Una cosa mi disturba molto, però, e mi ha toccato in particolare quando ho accompagnato Rosita e Marana, due amiche in visita, per Londra. E' il gusto per il posticcio, per i falsi edifici di pregio, per le ricostruzioni "in stile" di rioni o quartieri per fini puramente commerciali, al limite del disneyano, senza alcun reale interesse per la conservazione. Camminando sulla riva meridionale del Tamigi, in Londra, ci si può imbattere, all'interno dell'amalgama di edifici contemporanei senza anima e gusto, nel ricostruito Globe Theatre, il teatro dei tempi di Shakespeare, o nella conversione di un vecchio magazzino in un edificio per il commercio, dove poco si comprende della struttura e delle funzioni originarie. Oppure non è raro incontrare, in zone come Spitalfields o Brick Lane, vetrine di negozi o ristoranti in uno stile pseudo anni 50, tipo alcuni ambienti del film Le Fabuleaux Destin de Amelie Poulin, con le cornici in legno verniciate in tinte pastello, generalmente tendenti al grigio ed un'ambiente povero-chic, dove il povero sta nell'arredamento e lo chic nei prezzi.

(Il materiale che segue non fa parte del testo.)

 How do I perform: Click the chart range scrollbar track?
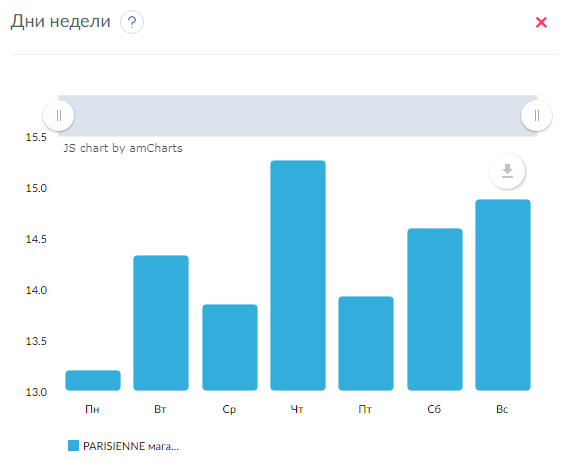coord(298,116)
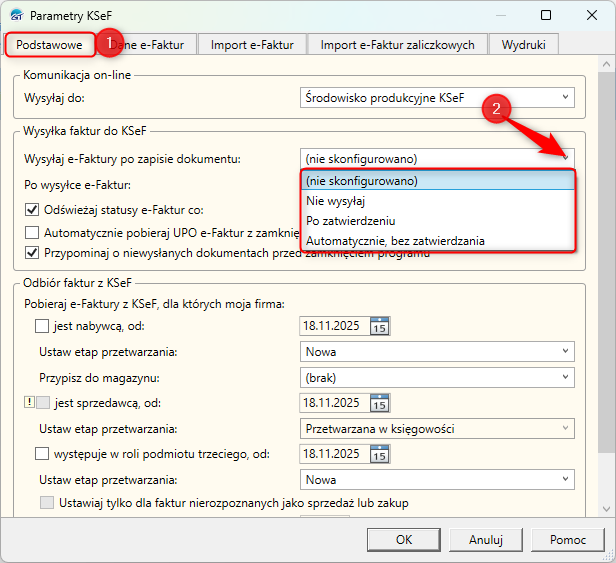
Task: Click the Parametry KSeF window title icon
Action: [16, 16]
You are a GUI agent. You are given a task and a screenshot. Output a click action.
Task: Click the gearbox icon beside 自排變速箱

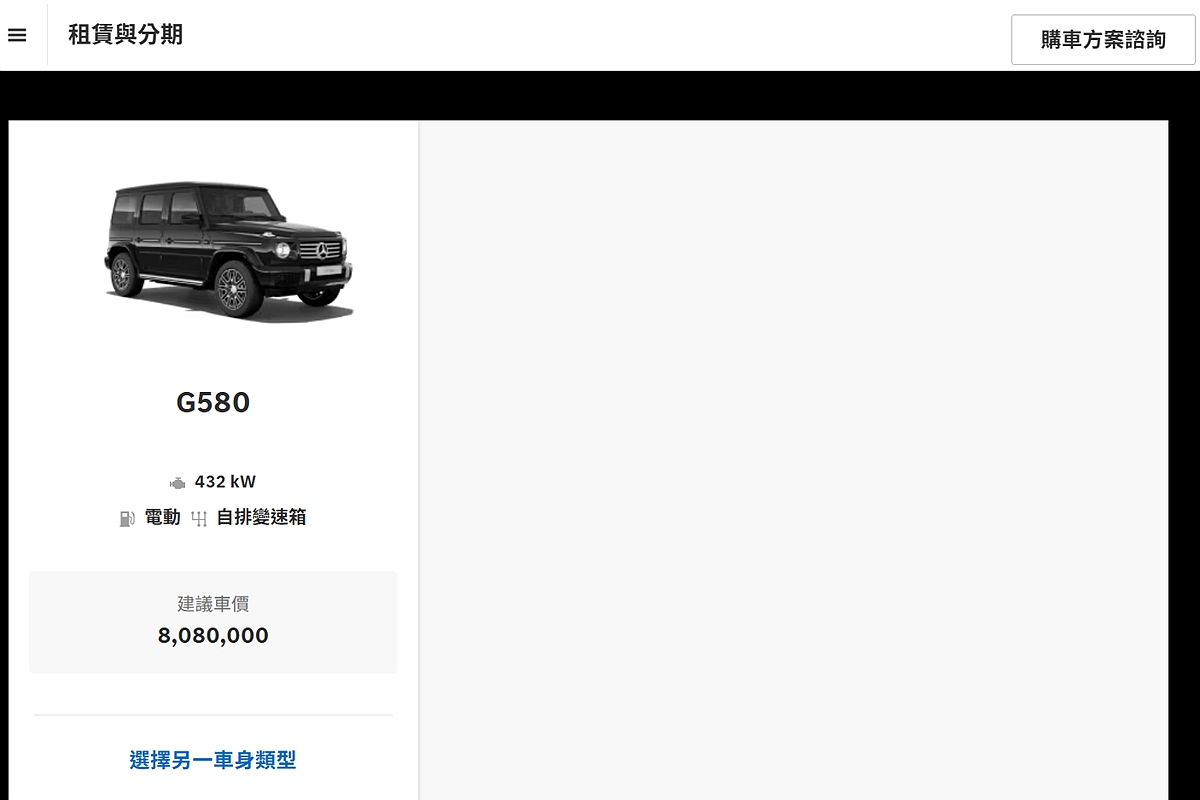pyautogui.click(x=199, y=518)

Io mi chiedo. A che pro? Dal momento che poco o nulla è rimasto della città antica, sostituita da edifici via via più alti, in una gara fallica tra architetti in ansia da notorietà, a cosa serve ricostruire o alterare l'esistente in questa maniera? Dopo le brutture dei centri commerciali (la maggior parte direi) in cui le palme di plastica si mescolano alle finte pergole mediterranee ed alla rivisitazione di un'officina meccanica in un negozio di abbigliamento alla moda, tocca alle città?
E' questo che spetterà, prima o poi, anche alle nostre città d'arte, in Italia?